**The input:**
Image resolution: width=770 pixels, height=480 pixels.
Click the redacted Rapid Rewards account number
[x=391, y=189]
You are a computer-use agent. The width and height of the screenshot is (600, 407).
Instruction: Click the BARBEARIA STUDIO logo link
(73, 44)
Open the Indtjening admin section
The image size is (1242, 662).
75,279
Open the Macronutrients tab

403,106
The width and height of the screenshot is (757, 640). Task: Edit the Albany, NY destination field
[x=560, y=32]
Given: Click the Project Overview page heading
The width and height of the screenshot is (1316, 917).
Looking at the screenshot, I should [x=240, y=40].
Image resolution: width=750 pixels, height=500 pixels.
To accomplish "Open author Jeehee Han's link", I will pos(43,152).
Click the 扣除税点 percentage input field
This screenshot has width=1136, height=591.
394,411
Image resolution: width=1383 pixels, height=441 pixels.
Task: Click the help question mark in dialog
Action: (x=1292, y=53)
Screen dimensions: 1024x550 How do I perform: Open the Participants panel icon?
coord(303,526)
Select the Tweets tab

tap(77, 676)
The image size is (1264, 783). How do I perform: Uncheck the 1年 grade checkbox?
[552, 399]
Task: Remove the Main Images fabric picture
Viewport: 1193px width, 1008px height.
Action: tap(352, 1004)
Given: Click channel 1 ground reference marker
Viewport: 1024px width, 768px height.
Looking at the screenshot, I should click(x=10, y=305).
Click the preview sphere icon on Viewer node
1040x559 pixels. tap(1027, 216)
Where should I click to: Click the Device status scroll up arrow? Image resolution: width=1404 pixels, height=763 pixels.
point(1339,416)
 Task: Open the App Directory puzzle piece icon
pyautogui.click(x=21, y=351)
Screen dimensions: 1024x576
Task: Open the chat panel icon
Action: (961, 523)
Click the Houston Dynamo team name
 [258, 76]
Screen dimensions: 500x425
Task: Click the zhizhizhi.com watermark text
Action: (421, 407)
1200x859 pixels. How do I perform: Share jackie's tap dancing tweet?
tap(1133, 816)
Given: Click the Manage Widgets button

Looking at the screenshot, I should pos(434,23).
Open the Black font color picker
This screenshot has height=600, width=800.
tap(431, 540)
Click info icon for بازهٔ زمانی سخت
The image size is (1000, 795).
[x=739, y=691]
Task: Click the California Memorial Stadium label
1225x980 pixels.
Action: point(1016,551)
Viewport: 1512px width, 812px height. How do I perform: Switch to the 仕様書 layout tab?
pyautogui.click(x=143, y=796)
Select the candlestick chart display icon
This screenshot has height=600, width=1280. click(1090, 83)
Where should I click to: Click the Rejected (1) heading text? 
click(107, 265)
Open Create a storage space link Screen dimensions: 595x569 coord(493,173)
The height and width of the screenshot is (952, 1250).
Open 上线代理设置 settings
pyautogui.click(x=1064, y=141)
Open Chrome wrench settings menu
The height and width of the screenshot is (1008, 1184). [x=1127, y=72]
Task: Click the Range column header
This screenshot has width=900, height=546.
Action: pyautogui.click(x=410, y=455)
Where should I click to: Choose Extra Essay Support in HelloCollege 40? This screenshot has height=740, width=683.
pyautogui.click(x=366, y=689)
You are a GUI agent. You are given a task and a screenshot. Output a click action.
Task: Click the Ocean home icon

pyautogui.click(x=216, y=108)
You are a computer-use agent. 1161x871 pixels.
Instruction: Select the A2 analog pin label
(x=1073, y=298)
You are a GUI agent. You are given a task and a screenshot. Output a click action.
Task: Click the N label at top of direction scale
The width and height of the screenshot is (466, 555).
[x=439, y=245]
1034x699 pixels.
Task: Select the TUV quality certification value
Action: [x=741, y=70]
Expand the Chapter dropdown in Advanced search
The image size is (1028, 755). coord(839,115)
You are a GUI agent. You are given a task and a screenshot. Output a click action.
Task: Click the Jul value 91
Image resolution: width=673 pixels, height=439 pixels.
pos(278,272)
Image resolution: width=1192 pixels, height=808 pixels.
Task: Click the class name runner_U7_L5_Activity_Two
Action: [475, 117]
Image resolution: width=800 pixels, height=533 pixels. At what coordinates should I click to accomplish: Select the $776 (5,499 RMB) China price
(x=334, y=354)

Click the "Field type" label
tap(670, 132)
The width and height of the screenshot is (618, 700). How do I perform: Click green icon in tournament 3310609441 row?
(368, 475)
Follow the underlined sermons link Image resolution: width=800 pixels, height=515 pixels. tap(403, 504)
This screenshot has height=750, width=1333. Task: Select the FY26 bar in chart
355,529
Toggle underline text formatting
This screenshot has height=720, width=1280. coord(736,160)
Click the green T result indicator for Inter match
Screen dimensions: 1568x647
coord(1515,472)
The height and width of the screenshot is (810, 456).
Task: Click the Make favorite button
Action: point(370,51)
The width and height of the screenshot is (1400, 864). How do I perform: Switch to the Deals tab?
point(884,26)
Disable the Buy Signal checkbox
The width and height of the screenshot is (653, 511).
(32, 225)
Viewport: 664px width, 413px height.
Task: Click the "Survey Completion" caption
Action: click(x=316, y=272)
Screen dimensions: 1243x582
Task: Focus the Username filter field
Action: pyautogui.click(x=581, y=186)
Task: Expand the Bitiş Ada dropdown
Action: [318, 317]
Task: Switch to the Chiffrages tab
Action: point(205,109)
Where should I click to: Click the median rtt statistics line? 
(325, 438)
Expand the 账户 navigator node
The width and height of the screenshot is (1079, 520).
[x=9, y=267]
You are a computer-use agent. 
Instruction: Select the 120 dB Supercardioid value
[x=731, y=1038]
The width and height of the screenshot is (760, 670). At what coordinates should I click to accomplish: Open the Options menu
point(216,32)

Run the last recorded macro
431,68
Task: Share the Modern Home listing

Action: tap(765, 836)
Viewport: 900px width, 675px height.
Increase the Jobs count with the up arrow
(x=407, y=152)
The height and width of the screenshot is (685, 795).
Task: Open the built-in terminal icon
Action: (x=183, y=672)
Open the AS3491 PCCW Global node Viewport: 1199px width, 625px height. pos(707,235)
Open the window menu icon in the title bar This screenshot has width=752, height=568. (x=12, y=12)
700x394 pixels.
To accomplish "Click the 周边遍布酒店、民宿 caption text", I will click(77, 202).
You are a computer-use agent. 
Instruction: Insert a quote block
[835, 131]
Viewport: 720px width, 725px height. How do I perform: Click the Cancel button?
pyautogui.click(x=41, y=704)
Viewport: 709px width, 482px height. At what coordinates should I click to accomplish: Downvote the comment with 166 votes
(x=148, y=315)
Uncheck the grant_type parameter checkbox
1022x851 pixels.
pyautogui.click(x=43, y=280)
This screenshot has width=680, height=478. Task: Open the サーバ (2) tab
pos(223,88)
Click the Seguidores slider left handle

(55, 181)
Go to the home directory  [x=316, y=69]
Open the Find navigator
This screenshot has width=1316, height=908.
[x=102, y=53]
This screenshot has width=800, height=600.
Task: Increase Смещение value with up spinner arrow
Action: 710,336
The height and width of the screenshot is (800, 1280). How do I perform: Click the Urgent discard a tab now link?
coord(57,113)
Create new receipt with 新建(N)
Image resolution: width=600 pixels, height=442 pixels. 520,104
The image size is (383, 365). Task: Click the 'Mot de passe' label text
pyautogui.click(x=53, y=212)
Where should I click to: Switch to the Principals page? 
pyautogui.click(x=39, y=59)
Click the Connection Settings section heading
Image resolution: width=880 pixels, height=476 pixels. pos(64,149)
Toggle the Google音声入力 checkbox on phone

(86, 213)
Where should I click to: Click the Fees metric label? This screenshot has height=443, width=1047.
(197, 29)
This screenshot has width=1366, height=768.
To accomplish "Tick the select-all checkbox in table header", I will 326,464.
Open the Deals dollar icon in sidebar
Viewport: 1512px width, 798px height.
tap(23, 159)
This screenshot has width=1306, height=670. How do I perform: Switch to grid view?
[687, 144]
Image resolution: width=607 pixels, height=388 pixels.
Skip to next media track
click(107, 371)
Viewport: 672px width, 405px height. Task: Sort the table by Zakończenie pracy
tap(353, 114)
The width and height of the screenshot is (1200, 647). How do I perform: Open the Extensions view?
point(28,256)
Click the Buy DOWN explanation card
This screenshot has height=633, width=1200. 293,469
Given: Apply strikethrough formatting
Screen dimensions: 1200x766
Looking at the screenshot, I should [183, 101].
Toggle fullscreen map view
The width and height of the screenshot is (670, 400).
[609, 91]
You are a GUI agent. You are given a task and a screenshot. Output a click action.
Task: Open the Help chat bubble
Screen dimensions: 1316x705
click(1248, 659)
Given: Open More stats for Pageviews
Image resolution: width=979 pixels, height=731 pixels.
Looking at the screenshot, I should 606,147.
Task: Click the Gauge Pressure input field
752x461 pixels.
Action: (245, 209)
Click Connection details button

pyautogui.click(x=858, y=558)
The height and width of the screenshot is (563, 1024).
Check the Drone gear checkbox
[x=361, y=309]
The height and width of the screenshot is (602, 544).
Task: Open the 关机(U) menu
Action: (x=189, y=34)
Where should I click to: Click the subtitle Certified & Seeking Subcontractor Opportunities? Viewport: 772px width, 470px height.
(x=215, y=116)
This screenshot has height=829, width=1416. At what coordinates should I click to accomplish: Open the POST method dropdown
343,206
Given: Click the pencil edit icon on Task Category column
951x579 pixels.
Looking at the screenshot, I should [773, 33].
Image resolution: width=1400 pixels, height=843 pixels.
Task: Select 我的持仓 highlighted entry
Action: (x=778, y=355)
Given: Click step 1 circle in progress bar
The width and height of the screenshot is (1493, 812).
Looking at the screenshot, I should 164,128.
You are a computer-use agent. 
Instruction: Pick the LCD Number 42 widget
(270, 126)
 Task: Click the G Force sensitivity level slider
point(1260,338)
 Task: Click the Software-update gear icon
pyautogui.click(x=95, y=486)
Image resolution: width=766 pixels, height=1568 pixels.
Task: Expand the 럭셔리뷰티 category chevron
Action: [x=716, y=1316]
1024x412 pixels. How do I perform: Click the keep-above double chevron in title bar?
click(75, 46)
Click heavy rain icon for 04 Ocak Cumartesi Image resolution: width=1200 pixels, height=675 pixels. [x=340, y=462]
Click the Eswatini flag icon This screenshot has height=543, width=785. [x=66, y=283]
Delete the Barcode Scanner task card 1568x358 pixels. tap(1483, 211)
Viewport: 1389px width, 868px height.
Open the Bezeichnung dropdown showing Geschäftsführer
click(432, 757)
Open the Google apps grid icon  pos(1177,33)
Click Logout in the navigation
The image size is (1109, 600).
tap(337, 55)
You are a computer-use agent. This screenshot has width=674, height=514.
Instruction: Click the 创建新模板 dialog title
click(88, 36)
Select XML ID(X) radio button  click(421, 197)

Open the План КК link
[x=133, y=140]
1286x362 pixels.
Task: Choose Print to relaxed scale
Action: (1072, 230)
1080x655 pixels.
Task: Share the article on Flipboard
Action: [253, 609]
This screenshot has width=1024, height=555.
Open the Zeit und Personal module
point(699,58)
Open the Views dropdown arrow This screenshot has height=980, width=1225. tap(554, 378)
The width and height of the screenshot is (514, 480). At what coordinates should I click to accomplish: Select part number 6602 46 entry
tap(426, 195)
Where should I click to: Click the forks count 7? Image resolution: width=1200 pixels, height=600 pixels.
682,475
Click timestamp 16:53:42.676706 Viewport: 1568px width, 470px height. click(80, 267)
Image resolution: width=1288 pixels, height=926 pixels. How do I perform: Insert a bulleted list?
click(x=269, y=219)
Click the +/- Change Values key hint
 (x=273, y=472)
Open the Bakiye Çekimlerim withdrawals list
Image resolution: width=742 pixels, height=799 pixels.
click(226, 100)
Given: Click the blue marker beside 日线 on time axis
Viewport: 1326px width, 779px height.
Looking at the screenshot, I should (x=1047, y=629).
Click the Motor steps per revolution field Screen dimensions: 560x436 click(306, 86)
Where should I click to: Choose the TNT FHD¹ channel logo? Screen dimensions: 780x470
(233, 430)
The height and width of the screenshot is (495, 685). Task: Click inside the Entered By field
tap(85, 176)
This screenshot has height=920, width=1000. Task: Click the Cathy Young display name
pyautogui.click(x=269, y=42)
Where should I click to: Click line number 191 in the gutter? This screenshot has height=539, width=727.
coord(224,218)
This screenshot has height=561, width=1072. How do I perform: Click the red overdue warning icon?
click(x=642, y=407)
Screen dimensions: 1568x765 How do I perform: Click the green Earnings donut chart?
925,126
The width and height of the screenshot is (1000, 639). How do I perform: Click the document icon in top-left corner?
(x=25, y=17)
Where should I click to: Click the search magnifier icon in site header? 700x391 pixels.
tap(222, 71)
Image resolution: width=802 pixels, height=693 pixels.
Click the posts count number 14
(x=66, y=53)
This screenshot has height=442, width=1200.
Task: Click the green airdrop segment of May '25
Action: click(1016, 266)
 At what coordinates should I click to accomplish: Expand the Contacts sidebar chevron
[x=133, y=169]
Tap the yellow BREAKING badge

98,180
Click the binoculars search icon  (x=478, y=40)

**Requirement:**
Nothing but the exact lines from the start of the material through the line holding "Given: Click the Project", both included, belongs in the answer.

**Result:**
Image resolution: width=770 pixels, height=480 pixels.
Click the redacted Rapid Rewards account number
[x=391, y=189]
You are a computer-use agent. The width and height of the screenshot is (600, 407).
Instruction: Click the BARBEARIA STUDIO logo link
(73, 44)
Open the Indtjening admin section
The image size is (1242, 662).
75,279
Open the Macronutrients tab

403,106
The width and height of the screenshot is (757, 640). Task: Edit the Albany, NY destination field
[x=560, y=32]
Given: Click the Project Overview page heading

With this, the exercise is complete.